» **Your goal**
Your answer should consist of the lines in the listing that hold "below".

-*-

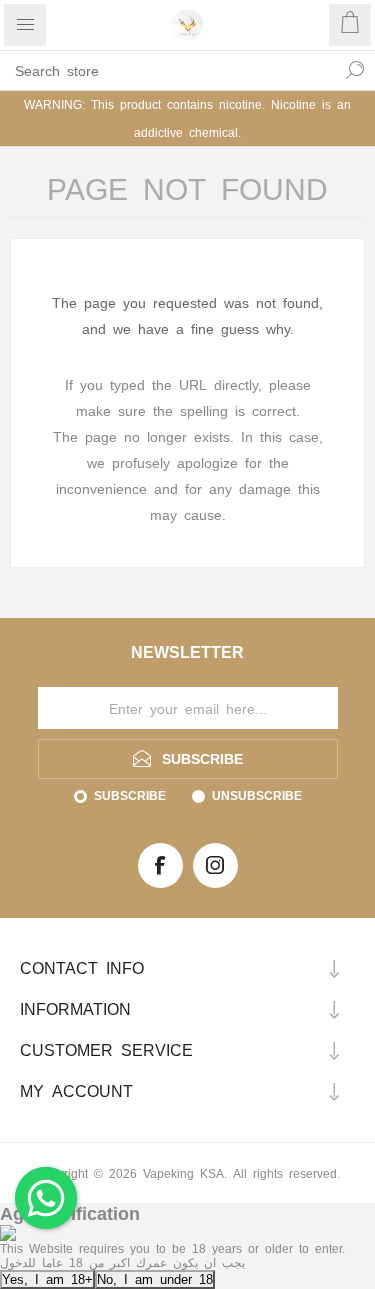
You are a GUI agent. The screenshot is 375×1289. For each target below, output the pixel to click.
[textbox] (167, 70)
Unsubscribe (257, 795)
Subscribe (130, 795)
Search (355, 70)
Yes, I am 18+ (47, 1278)
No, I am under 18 (155, 1278)
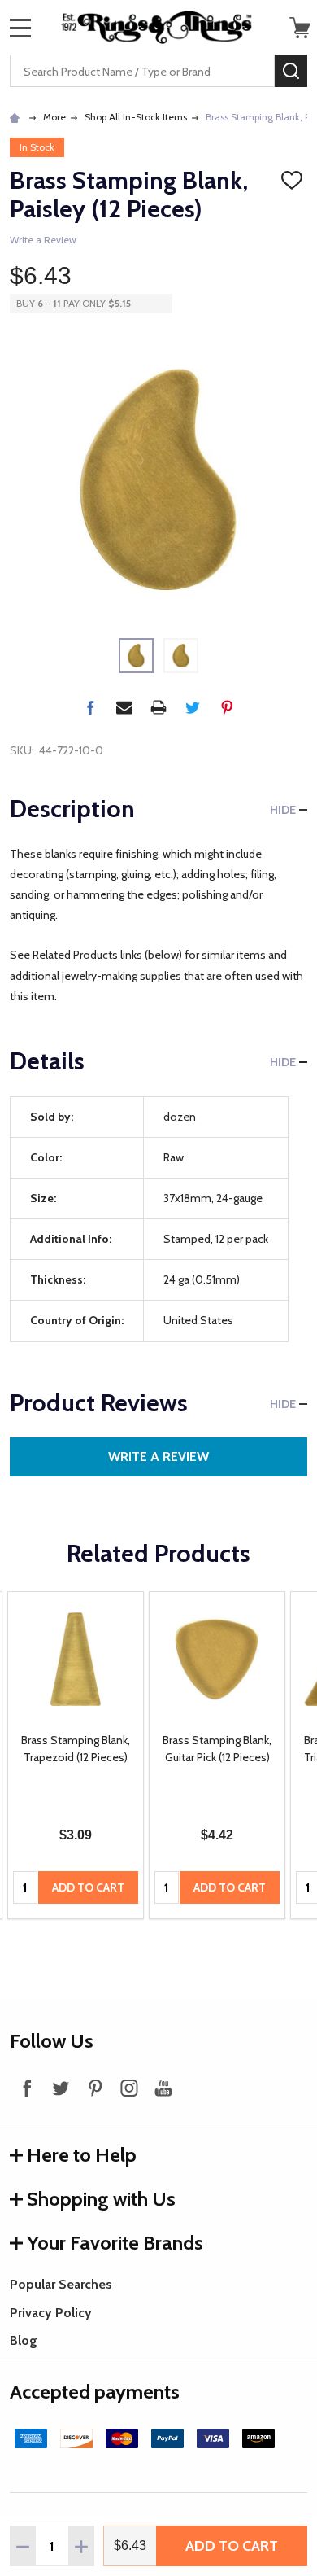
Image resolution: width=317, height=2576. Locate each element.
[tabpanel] (75, 1755)
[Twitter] (192, 707)
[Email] (124, 707)
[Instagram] (129, 2087)
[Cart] (300, 28)
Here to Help (82, 2155)
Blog (23, 2340)
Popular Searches (61, 2284)
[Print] (158, 707)
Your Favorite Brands (115, 2243)
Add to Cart (231, 2546)
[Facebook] (90, 707)
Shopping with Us (101, 2199)
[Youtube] (163, 2087)
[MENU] (20, 27)
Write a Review (43, 240)
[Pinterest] (226, 707)
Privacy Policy (51, 2312)
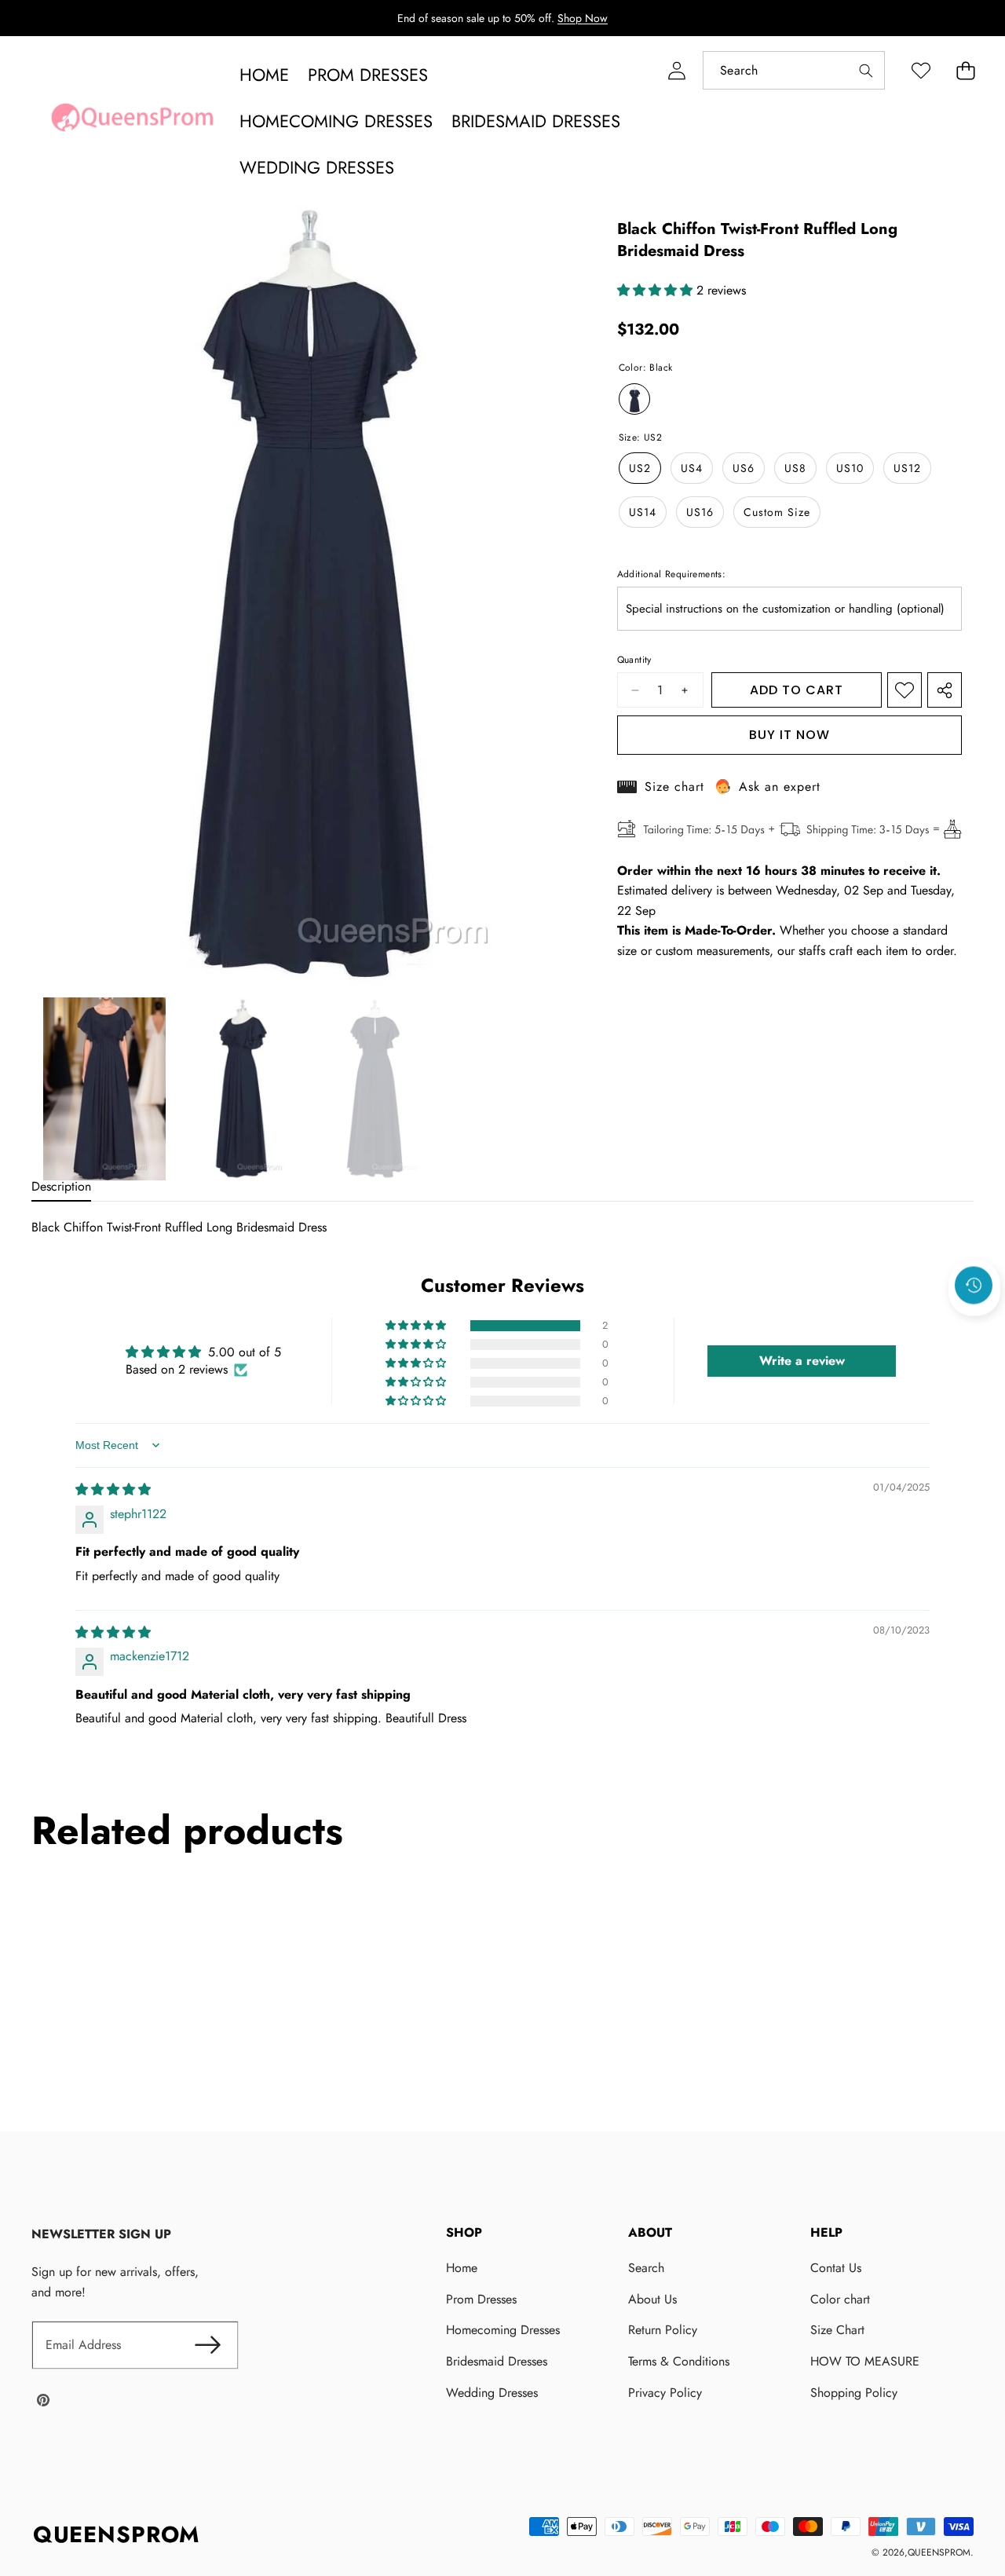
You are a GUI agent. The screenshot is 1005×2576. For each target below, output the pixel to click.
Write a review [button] (802, 1361)
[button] (965, 70)
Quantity (634, 660)
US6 (744, 468)
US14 (642, 512)
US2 (640, 468)
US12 (907, 468)
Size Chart (837, 2330)
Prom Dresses (481, 2299)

-*-

» **Exercise output**
You are a GUI agent. The screenshot is 375×1289. For each target below, output the pixel to click.
You are a GUI agent. The screenshot is 1005×2576. For each target below, output the pixel to click.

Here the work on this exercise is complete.